Regarding the safety of JAK inhibitors, Chovatiya gave an overview of why JAK inhibitors have received black box warnings. After the US Food and Drug Administration’s approval of tofacitinib (Xeljanz; Pfizer Inc), a broad JAK inhibitor, the agency wanted to see more data on certain signals that were apparent in the data related to mortality, major adverse cardiovascular events, renal thrombotic events, malignancy, and infections. Once findings were released after analyzing the potential adverse effects of tofacitinib, a black box warning was added to all JAK inhibitors, regardless of whether they were topical or oral.
Swanson encourages dermatologists to not shy away from JAK inhibitors just because of the black box warnings, and rather embrace what these inhibitors can do for their patients. Chovatiya echoed Swanson’s opinion and noted that he tells his patients the biggest risk is not treating their disease and letting it go uncontrolled.
“JAK inhibitors are here to stay, both in their topical and oral forms. They’re going to probably revolutionize the way we treat a lot of different diseases, even beyond atopic dermatitis,” said Chovatiya.

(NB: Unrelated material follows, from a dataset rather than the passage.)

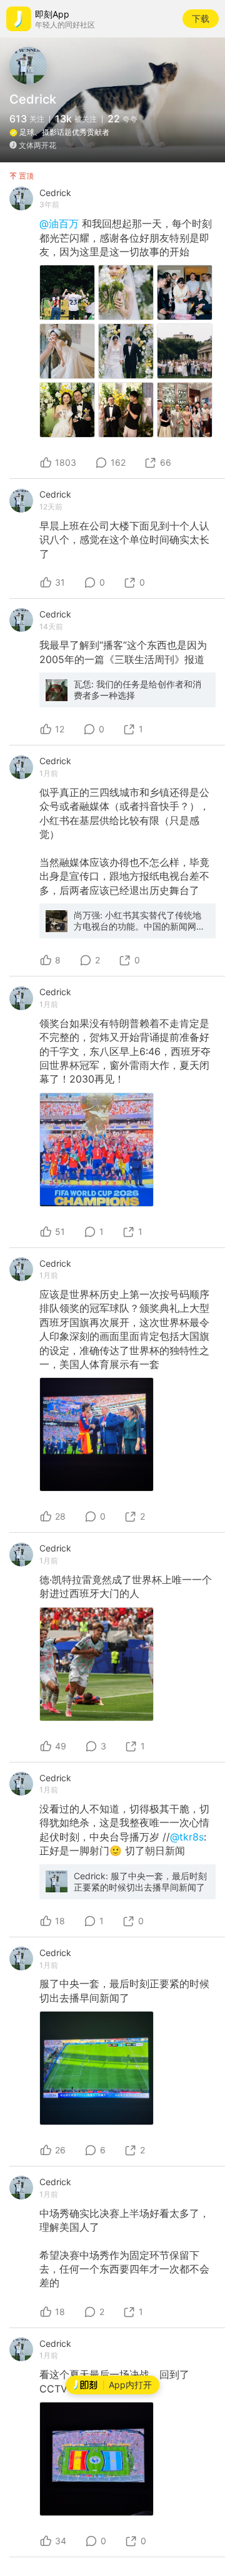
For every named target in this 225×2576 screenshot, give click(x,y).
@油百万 (60, 223)
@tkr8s (187, 1837)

To end their informative discussion, Chovatiya and Swanson reviewed the future treatment landscape of atopic dermatitis and some challenges that may arise. Swanson noted that the past 10 years have been devoted to psoriasis, and she sees the next 10 years being devoted to atopic dermatitis. Swanson looks forward to the coming years and numerous advancements in atopic dermatitis treatment. Chovatiya mentioned that he wants to gain a better understanding of a few topics, including how dermatologists define control with atopic dermatitis, what being well controlled on medication means, and which drugs will be best for suppressing atopic dermatitis flares.
“I hope the future holds that age indications get younger and younger over time with future studies. We have dupilumab down to age 6 months and that’s super great, but I’d love to see some of these newer therapies gradually, over time in a safe way, have lower age indications because there are a lot of [children] that need a little bit more help,” Swanson added.